EXERCISE A>
Write out the soybean leaf disease text from "Fig 4: Training" up to and including "within the dataset.".
EXERCISE B>
Answer these questions using the soybean leaf disease text:
(i) What accuracy did the training phase reach after 150 epochs?
(ii) In the confusion matrix, what do the rows represent?
(iii) What range do the model's recall values fall within?

SELECTED TEXT>
_ _ _ _ _

Accuracy quantifies a model’s overall performance and its ability to correctly predict labels. Precision assesses prediction accuracy by comparing the total number of predicted images in a soybean leaf disease category with the accurately predicted images in that category, as per the following equation. Recall evaluates the proportion of correctly predicted images in a soybean disease category compared to all actual observations. Finally, the F1 score combines recall and precision into a single metric for performance evaluation.
In this work, we report the outcomes acquired from the training and validation processes utilizing the entire dataset. This analysis primarily examines the results obtained from training with the enhanced dataset, as it acknowledges the capacity of convolutional networks to efficiently acquire features when exposed to larger datasets. Fig 4 (a) and 4 (b) illustrate the comparison of accuracy and loss throughout both the training and validation periods. The training phase reached an accuracy rate of 97.64% after 150 epochs. This implies that additional rounds have the potential to improve the accuracy of the data using the study methodology. Significantly, as the time of training grows, the number of epochs correspondingly increases.

Fig 4: Training and validation (a) accuracy and (b) loss after 150 epochs.



In addition, each class was subjected to an individual assessment to determine the efficacy and confidence rating of the trained model. Fig 5 exhibits a collection of photos illustrating both real and predicted diseases. The results show a high level of confidence and accuracy in the predictions.

Fig 5: The disease type and the level of confidence in recognizing the image within the dataset.


       
The confusion matrix represents the relationship between predicted classes and actual classes. The columns represent the predicted classes, while the rows represent the actual classes. It provides a visual depiction of the expected classification results. True positives are located on the diagonal of the matrix, whereas false negatives occupy the rest of the matrix. The confusion matrix in Fig 6 illustrates the classification of soybean leaf diseases into the categories of Caterpillar, Diabrotica Speciosa and Healthy.

Fig 6: Confusion matrix of soybean leaf disease.


       
The categorization report includes three classifications, namely Caterpillar, Diabrotica Speciosa and Healthy, which are used to assess the machine learning model’s performance. The model demonstrates good predictive power, as seen by high precision scores ranging from 0.87 to 0.98. These numbers accurately reflect the model’s accuracy in making positive predictions for each class. In addition, the model routinely achieves high recall values, ranging from 0.92 to 0.96, which demonstrates its effective ability to accurately identify real positive events. The F1-Scores, which balance precision and recall, are particularly noteworthy. They vary from 0.91 to 0.95 across courses, as seen in Table 2.

_ _ _ _ _

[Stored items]
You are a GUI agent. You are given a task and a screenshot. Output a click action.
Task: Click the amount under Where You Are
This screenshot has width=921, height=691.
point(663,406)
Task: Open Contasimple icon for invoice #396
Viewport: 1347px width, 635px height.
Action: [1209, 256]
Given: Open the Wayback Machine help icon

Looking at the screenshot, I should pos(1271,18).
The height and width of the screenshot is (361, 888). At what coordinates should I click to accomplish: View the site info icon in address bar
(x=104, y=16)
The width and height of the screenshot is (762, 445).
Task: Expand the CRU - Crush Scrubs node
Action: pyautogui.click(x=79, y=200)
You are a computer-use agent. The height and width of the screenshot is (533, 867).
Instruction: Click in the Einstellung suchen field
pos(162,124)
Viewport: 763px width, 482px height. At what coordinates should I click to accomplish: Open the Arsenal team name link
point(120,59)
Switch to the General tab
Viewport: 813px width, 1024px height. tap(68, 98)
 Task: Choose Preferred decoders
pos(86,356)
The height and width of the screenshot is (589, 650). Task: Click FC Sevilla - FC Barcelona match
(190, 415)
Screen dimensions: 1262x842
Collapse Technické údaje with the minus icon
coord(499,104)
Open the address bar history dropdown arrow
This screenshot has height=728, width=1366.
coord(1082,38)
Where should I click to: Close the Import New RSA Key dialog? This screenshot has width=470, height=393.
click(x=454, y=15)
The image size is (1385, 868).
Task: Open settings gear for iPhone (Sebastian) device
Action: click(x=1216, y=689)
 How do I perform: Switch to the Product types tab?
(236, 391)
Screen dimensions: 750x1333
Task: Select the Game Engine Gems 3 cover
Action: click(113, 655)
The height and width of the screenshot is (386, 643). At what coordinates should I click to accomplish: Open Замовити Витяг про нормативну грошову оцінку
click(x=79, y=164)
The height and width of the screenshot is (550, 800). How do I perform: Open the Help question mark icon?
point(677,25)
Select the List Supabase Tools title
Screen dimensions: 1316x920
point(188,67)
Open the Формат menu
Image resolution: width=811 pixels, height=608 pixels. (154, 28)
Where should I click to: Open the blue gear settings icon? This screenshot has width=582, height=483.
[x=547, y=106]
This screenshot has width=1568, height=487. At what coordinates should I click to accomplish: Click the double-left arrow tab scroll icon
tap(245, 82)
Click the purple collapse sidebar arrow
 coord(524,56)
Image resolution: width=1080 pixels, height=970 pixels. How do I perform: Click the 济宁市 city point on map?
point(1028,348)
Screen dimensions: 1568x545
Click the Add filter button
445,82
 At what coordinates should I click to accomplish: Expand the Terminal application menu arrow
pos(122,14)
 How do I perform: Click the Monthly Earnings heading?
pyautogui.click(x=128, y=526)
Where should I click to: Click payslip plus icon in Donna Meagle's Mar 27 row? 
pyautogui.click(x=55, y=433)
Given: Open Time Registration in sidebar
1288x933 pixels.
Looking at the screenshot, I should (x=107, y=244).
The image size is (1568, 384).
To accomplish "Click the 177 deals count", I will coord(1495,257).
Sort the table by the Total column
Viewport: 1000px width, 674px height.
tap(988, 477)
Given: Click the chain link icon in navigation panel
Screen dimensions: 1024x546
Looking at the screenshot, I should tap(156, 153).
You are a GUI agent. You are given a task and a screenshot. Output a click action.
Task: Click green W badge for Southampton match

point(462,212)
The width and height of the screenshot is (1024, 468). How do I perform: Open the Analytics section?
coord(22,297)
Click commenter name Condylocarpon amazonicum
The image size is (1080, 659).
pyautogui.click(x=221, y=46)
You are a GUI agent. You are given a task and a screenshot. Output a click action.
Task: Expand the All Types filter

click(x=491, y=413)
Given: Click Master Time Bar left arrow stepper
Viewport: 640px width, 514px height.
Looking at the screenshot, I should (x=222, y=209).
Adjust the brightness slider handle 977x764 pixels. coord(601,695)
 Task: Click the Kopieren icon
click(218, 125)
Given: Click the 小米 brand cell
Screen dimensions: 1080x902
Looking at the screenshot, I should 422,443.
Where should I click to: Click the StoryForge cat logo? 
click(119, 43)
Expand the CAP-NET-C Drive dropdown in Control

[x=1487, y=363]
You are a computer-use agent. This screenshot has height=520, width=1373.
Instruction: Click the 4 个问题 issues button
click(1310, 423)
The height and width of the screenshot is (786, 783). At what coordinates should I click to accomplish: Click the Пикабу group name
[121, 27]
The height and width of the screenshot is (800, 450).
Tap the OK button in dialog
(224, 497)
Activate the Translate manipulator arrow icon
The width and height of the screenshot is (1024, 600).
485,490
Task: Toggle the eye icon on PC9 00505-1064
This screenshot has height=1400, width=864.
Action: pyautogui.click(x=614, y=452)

_ _ _ _ _

WRITTEN ANSWER A>
Fig 4: Training and validation (a) accuracy and (b) loss after 150 epochs.



In addition, each class was subjected to an individual assessment to determine the efficacy and confidence rating of the trained model. Fig 5 exhibits a collection of photos illustrating both real and predicted diseases. The results show a high level of confidence and accuracy in the predictions.

Fig 5: The disease type and the level of confidence in recognizing the image within the dataset.

WRITTEN ANSWER B>
(i) 97.64%
(ii) The actual classes
(iii) 0.92 to 0.96